C’est peut-être le joyau ultime de la cinéphilie : imaginez un film noir angoissant, le portrait méticuleux d’une ville et d’une femme déçue, ainsi qu’une hilarante comédie de remariage. Manqueraient plus que des monstres Universal et que quelques cowboys débarquent et Woman On Run (surnommé WOR par les quelques intimes du film) serait définitivement le graal du cinéma classique hollywoodien. Formellement, le film est à la hauteur de ses ambitions : des surcadres étouffants, des plans tabulés bizarroïdes, un noir et blanc contrasté, des vues documentaires sur San Francisco avec ce que cela comporte au passage de portraits savoureux, d’annotations pittoresques qu’on croirait dessinées par un journaliste du New Yorker : pochtronne beurrée qui hait son galurin, peintre triste qui, pipe au bec, promène son chien ; où l’on apprend où manger les meilleures gaufres au petit matin, où se goinfrer à midi d’un bœuf aux choux et où picoler les nuits de peine de cœur. Sous la forme d’une longue course-poursuite avec assassins matois et flics besogneux, on visite des ateliers, des rades, des dancings asiatiques, des manufactures, des commissariats, des musées et on fait même un tour de manège vertigineux dans une fête foraine dans une séquence climax dingue comme du René Clair, tendue et bouleversante comme la fin sur le visage de Doris Day dans L’homme qui en savait trop. Outre ce suspens au cordeau, avec rebondissements et coups de théâtre, mâtinés de ces petites joies touristiques qui rendent le film vivant, gracile et mobile, on a le privilège de passer 80 minutes en compagnie d’une Ann Sheridan plus sublime que chez Walsh, plus narquoise et persiffleuse que chez Hawks, plus émouvante que chez Sirk et dont les plans rapprochés et les gros plans vous arrachent des larmes à mesure qu’elle enquête sur elle-même en enquêtant sur son mari qu’elle croyait ne plus aimer et qui, pour son malheur, a été témoin d’un meurtre crapuleux dans une sombre affaire de gangstérisme. 
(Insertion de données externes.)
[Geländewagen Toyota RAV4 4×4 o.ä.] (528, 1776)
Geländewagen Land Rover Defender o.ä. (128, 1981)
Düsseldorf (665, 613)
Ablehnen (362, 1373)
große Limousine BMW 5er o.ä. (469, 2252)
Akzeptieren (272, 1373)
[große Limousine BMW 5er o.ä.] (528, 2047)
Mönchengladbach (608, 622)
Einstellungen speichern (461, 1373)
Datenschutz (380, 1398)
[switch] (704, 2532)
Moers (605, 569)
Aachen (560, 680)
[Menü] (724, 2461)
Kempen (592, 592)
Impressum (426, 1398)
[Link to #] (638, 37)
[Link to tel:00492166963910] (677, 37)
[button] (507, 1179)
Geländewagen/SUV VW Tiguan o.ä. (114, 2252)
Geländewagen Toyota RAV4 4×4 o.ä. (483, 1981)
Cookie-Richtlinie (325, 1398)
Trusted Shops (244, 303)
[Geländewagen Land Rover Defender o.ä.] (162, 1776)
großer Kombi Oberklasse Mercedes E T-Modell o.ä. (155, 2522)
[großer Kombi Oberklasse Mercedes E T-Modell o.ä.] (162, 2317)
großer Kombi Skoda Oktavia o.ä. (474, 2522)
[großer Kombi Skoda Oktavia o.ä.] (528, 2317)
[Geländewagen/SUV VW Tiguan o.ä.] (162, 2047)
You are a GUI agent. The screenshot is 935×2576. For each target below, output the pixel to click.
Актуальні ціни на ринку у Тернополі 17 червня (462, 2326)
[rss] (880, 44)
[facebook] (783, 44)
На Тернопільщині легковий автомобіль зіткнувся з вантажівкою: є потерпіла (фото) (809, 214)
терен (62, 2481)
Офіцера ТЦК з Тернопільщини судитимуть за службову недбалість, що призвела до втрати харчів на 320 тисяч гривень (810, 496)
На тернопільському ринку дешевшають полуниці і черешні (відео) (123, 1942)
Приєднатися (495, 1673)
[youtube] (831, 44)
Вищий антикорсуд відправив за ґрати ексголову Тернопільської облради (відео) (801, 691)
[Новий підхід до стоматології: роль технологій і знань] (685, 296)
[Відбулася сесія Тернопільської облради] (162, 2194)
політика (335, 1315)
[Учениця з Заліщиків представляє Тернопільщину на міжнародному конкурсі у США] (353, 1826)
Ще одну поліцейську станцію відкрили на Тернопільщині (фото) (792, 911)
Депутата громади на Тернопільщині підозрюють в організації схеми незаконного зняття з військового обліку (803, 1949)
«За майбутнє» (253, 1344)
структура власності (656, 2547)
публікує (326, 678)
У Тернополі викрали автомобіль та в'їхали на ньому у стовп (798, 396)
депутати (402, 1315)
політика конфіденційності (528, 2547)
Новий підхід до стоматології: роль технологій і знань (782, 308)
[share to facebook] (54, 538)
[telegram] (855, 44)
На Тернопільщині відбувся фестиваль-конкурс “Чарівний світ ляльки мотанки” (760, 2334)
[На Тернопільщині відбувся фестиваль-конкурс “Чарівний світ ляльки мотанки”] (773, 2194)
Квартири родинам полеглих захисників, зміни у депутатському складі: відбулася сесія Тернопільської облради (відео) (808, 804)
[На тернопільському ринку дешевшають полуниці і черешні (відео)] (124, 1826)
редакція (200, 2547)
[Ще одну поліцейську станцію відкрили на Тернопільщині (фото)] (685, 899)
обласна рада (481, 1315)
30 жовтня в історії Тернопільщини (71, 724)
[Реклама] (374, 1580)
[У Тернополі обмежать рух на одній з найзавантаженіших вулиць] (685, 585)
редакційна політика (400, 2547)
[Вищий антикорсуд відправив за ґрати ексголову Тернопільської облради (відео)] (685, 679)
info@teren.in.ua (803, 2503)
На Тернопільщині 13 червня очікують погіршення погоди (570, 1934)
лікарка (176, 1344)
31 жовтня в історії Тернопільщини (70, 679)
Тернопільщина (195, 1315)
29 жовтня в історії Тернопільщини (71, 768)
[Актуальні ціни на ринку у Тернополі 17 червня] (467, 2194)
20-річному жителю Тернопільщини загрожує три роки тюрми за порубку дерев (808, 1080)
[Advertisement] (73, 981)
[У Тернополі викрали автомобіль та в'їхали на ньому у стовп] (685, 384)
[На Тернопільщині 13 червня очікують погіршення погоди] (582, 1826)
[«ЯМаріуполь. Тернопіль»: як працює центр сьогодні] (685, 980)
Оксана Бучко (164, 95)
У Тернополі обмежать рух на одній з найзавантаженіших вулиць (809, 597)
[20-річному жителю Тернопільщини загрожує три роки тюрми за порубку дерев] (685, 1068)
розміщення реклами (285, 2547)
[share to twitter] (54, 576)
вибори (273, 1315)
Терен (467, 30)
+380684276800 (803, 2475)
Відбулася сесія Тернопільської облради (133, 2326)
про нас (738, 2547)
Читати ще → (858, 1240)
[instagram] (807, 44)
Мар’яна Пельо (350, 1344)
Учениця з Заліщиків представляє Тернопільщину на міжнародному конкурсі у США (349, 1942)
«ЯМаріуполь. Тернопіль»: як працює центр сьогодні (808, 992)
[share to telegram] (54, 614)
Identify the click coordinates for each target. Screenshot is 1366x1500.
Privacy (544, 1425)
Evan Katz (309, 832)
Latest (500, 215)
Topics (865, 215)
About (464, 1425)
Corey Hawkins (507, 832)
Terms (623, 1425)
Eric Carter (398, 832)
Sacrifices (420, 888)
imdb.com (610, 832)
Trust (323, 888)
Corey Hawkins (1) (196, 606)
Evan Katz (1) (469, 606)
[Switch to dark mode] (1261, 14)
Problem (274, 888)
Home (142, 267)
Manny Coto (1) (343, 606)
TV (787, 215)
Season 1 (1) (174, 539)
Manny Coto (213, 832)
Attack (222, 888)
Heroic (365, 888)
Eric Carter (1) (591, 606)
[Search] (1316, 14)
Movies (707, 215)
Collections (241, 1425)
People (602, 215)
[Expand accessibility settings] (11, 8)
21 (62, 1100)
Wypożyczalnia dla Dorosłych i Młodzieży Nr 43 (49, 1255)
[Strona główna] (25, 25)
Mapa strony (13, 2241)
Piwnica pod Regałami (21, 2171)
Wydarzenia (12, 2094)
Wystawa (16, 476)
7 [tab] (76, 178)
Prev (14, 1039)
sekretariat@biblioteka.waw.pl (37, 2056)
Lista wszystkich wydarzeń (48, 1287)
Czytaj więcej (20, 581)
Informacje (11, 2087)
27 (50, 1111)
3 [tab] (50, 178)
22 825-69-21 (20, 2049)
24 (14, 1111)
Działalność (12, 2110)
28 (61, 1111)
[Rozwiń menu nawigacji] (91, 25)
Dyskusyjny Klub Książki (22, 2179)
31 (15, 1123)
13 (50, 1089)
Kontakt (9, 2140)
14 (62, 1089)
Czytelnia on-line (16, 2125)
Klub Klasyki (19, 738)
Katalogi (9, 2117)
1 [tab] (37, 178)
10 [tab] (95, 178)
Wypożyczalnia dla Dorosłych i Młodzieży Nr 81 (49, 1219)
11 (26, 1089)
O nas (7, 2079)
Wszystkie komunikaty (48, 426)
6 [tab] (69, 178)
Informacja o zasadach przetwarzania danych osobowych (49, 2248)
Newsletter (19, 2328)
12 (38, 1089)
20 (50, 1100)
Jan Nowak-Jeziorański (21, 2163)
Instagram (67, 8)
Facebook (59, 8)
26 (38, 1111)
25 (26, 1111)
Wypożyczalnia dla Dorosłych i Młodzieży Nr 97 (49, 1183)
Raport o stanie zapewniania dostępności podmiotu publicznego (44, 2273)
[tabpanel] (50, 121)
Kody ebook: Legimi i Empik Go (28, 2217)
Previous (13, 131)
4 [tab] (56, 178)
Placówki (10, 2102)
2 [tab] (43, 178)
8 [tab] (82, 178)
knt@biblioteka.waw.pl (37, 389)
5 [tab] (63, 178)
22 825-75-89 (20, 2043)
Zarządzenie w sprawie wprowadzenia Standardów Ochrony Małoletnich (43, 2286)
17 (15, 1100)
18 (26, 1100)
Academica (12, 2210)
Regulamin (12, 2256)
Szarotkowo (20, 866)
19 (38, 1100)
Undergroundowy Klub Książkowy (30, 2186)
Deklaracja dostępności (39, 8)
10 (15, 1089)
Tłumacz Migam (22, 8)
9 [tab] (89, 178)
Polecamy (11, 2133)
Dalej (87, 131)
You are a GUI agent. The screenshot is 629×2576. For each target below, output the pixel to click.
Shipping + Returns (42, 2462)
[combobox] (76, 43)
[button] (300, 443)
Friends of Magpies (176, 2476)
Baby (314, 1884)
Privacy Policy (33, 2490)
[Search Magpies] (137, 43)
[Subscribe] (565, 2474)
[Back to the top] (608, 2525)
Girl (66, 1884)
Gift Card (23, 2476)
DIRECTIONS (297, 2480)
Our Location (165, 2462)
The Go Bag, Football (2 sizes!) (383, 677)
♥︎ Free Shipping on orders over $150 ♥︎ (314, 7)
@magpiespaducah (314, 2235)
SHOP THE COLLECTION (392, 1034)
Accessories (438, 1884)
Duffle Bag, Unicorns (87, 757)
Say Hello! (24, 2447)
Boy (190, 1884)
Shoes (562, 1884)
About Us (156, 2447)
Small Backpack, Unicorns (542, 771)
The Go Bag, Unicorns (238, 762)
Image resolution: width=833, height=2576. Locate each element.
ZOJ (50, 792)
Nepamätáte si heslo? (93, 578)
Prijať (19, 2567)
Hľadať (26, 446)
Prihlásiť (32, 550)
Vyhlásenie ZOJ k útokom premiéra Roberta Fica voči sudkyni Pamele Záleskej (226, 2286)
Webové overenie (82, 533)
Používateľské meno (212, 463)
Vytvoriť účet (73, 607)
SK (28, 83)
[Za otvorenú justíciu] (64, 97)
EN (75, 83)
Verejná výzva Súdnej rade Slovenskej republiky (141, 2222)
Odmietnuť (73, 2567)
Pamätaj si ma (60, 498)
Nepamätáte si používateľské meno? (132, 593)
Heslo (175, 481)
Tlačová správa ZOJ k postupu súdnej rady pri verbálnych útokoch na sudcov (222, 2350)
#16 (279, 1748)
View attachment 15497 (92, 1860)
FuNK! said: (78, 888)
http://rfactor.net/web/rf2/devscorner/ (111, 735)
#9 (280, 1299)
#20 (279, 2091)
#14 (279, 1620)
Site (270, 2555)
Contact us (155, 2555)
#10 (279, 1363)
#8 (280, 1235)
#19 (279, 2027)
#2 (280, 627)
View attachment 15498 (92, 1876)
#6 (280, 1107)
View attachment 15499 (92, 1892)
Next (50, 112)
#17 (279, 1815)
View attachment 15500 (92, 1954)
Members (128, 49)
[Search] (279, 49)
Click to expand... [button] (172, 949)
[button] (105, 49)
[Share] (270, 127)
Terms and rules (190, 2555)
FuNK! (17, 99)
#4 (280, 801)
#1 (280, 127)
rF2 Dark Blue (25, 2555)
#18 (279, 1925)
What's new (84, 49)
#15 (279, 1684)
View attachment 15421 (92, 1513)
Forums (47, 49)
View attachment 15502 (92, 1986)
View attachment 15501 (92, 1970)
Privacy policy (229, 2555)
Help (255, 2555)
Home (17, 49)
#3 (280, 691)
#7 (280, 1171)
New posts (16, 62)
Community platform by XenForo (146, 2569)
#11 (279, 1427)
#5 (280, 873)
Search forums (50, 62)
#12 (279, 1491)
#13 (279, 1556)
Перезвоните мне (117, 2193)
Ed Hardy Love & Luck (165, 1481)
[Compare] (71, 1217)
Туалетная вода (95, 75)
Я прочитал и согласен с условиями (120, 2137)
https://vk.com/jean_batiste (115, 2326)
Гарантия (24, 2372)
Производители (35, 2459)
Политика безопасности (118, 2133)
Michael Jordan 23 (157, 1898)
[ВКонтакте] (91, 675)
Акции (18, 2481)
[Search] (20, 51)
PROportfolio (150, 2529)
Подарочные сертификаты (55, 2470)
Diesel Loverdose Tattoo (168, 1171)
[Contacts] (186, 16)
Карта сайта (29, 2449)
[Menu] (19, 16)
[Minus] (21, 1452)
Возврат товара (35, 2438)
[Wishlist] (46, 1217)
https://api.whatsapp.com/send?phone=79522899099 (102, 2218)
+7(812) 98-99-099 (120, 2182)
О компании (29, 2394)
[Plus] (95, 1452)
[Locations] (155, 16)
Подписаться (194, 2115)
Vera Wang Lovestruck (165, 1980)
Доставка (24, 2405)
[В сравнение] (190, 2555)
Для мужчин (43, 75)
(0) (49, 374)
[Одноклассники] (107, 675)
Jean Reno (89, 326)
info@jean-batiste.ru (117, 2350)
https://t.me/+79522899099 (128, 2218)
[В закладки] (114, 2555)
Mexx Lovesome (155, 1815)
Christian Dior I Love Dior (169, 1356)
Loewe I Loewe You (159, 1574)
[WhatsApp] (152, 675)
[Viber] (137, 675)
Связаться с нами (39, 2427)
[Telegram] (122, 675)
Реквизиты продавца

Norman Foster était un complice de longue date d’Orson Welles, si bien que de nombreux historiens se sont interrogés sur l’influence de l’un sur l’autre tant leurs styles expressionnistes et acérés se ressemblent. Petite cerise sur ce Merveilleux qui achève d’en faire le doudou des cinéphages : la seule copie existante a brûlé dans l’incendie d’un hangar de la Universal. Fort heureusement, un dévoreur de films noirs l’avait emprunté quelques semaines plus tôt et s’était fabriqué en douce, à l’abri des autorités, une copie pirate. C’est la seule qui existe désormais. WOR est donc un film hors-la-loi, autrement dit un rêve ! 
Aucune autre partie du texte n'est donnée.